Month: November 2014

Google Image Search with Python (part 1)

Google has a image  search feature that allows users to input a image and search for related web pages that embed the image (reverse image search). Google also shows related images that are similar to the targeted image.

There are multiple ways to input the image into Google search such as drag-and-drop to the search input box, upload the file or provide an url link of the image. Note that Google will store all the images that have been uploaded for its own internal use.

The project here will try to make use of the image url link to pull the Google results automatically. The overall flow is as below:

  1. Upload image to a fixed location that can provide a public link of the image url.
  2. Combined the image url to the Google image search url
  3. Google image search url is of the following format
  4. Scrape the Google Result page returned from the combined url for the results.

Item 1 is difficult as it would required a place to upload and store the new image and at the same time return the correct url. The concept is to use cloud storage such as Dropbox or BOX which allow public to view the file if provide the url link and at the same time acts as regular folder on the local computer.

This project will use BOX to perform item 1. It requires an BOX account and installation of BOX to local computer. After which, the following steps are required.

  1. Create a temp folder and a dummy image (.jpg)
  2. Note the image file name. This should not be changed as it will affect the final url.
  3. Copy the public link and paste to browser. The public link will be used in script for subsequent pulling.
  4. The browser will re-direct to the BOX image viewer. The manual way to retrieve the image url can be by right clicking on the image and select image url.
  5. The image will be of the following format.
  6. If the image is subsequently be overwritten, the filename should not change BUT the file_version  will be updated hence the url will change with the new file version (highlighted in blue)
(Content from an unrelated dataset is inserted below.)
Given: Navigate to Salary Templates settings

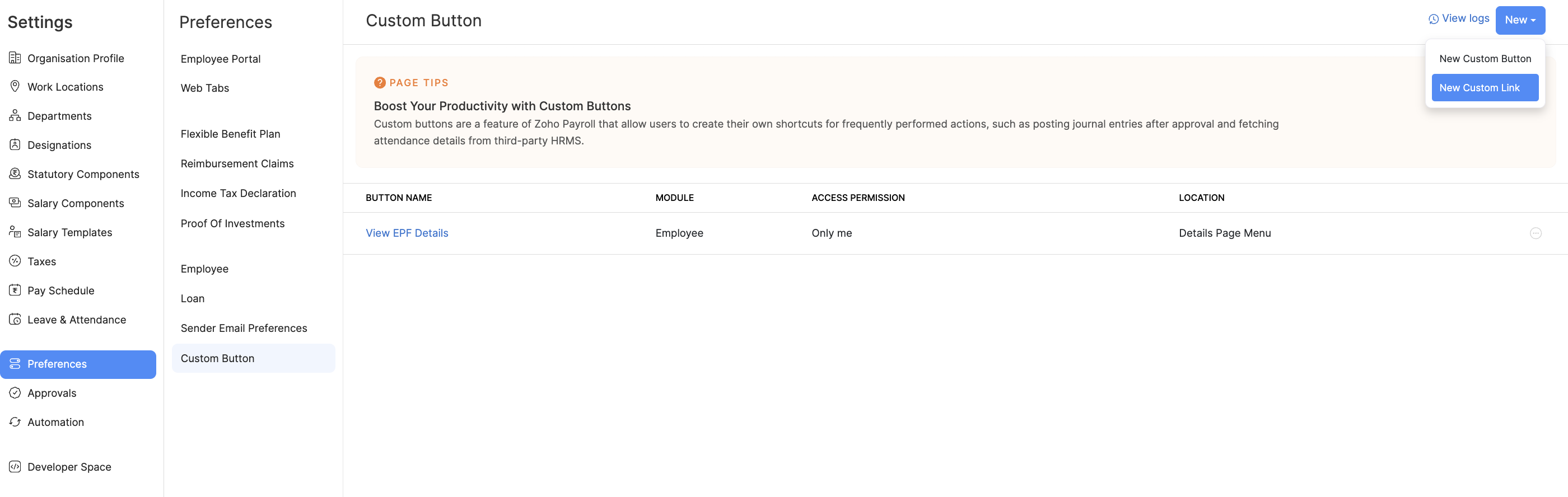Looking at the screenshot, I should pyautogui.click(x=69, y=232).
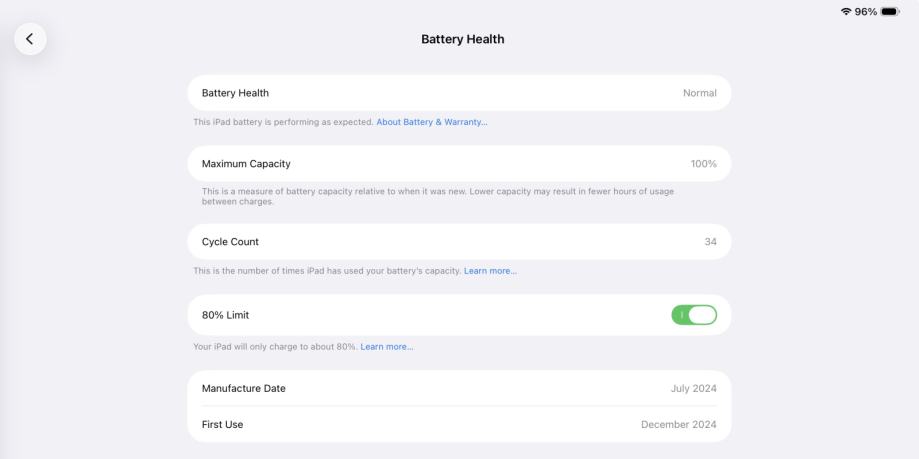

The script for this part will be to automatically get the url from the BOX page given the public link. Note that inputting the url and direct scraping of the webpage will not get the image url as it need to wait for the javascript execution.

One way to overcome this is to use Selenium (Web browser Automation). This will automatically execute any Javascript and retrieved the final html of the page. With the final html, we can use the Python pattern DOM object to parse the image url.

Below is the class for the getting the image url to be inputted to Google search. For this post, only this portion is displayed.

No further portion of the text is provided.